Finally, we repeated our analyses in the subset of women with a diagnosis of antenatal depression. In this cohort of 948 women, 258 (27.22%) received one or more psychotherapy sessions, and 133 (14.03%) received four or more psychotherapy sessions. No significant differences were observed between women who received one or more psychotherapy sessions and those who did not receive psychotherapy (Supplemental Table 1), or between women who received four or more psychotherapy visits and those who received less (Supplemental Table 2).
4. Discussion
In this study of pregnancy outcomes from 5413 women with a history of depression, we found increased odds of preterm delivery and decreased odds of high maternal weight gain in pregnant women who were treated with one or more psychotherapy sessions during pregnancy. Among individuals who received four or more psychotherapy sessions during pregnancy, we identified similar results. These women were also at increased risk of low infant birth weight in adjusted models. Within the subset of women with a current diagnosis of depression, there were no significant differences in obstetric outcomes between women who received psychotherapy and those who did not receive psychotherapy, or between women who received four or more psychotherapy sessions and those who received fewer than four psychotherapy sessions.
Previous studies on maternal depression have shown an association between antenatal depression and adverse obstetric outcomes (Milgrom et al., 2015). While prior research has shown that psychotherapy can lead to significant improvements in antenatal depression symptomology – i.e., that psychotherapy is an efficacious intervention – none have investigated the impact of non-pharmacological treatments on obstetric outcomes (Jarde et al., 2015; Spinelli et al., 2013). The current findings indicate an increased risk for negative obstetric outcomes (low birth weight and preterm delivery) in a cohort of women with a history of MDD who were receiving psychotherapy during pregnancy. These results suggest that even if depression symptoms in the mother are being treated using psychotherapy, women with a history of depression who receive more psychotherapy treatments for their symptoms are still at increased risk for negative obstetric outcomes.
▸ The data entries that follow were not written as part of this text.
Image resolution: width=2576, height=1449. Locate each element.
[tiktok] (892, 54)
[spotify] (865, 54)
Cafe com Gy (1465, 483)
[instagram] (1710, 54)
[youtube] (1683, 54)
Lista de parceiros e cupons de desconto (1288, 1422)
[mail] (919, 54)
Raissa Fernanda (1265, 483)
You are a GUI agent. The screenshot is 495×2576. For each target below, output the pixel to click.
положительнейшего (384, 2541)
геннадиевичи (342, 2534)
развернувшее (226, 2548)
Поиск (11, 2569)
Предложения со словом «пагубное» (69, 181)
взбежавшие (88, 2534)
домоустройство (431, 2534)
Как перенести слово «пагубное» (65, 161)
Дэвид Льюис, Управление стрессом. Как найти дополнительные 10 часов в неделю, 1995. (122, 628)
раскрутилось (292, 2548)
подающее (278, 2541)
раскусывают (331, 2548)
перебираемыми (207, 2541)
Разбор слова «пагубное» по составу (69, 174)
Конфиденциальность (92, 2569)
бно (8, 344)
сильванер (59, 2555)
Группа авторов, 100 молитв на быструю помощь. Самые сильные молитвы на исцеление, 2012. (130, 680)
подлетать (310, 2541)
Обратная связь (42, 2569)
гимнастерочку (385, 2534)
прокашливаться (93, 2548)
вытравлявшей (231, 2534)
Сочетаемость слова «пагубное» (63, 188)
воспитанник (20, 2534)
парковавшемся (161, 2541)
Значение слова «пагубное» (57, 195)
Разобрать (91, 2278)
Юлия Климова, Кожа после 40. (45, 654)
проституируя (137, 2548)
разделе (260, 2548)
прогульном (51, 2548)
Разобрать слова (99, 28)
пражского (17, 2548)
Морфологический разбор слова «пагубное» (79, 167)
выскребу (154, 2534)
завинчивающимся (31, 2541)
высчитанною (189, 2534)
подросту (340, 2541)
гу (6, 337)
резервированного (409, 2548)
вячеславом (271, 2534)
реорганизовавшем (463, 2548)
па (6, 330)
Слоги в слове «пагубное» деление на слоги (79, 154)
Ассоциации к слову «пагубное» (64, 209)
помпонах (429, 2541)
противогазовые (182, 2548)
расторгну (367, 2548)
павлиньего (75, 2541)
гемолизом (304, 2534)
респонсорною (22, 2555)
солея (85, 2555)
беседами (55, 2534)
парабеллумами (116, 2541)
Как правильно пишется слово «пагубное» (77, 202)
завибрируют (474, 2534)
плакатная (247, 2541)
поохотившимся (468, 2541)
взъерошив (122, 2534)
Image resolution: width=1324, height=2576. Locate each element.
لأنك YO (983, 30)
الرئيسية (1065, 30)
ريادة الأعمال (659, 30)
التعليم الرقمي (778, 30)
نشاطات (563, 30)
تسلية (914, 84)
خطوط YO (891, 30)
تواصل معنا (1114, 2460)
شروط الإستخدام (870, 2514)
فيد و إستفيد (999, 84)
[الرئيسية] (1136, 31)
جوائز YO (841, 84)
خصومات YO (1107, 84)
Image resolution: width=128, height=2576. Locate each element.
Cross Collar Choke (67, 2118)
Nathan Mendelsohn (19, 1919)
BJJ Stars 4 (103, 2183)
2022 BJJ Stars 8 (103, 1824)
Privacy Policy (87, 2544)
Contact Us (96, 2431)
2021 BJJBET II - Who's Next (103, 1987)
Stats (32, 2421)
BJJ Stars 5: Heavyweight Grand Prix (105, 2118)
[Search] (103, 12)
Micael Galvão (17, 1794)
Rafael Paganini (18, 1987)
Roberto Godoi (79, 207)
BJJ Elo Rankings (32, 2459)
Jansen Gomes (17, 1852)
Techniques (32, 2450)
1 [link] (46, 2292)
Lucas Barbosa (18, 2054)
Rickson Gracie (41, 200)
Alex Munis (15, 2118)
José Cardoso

We note that the most likely explanation for our findings is confounding by indication - that is, individuals receiving more psychotherapy are likely to be sicker. Indeed, we see smaller change in risk for the broader treatment group (one or more psychotherapy treatment) than for the four or more psychotherapy group (Tables 2 and 4). Women receiving no psychotherapy or only one session during pregnancy may be mostly asymptomatic, but women receiving four or more psychotherapy visits most likely exhibit increased depressive symptoms necessitating treatment. However, the covariates used in these analyses to capture prior illness course in terms of treatment intensity (i.e., number of psychopharmacologic and psychotherapeutic visits prior to pregnancy) are as extensive as those used in most other studies examining treatment risk during pregnancy (Castro et al., 2016; Clements et al., 2014). We suspect that if the present findings pertained to antidepressants rather than psychotherapy, they would be seized upon as evidence of harm attributable to the intervention.
Treating antenatal depression can improve symptoms that affect many aspects of daily life including self-care and nutrition (Bernard-Bonnin, 2004; Monk et al., 2013). In turn, this can improve a mother’s ability to care for her child. Although psychotherapy has been shown to be an effective treatment for antenatal depression, antidepressants may also be required in some circumstances to effectively treat more severe maternal depression symptoms (Clearinghouse, 2010; Elkin et al., 1995; Hallberg and Sjöblom, 2005; Yonkers et al., 2011). The current study highlights the risk for confounding by indication when studying treatment risk during pregnancy, and the need for better assessment of clinical intensity in such analyses.
We note several additional limitations in interpreting our results. First, our analysis is limited to data available within the EHR of Partners Healthcare; as an open health system, it is likely that many patients pursued psychotherapy elsewhere, which would bias our results toward the null (i.e., failure to detect associations). In addition, there is no control for quality of care and effectiveness of the treatment on the depression symptoms - it is notable that contemporary EHR’s do not include metrics that allow estimation of treatment quality. There is also no way to examine different types of psychotherapy, such as cognitive-behavioral therapy, based on the data available to us, nor to examine provider-level effects.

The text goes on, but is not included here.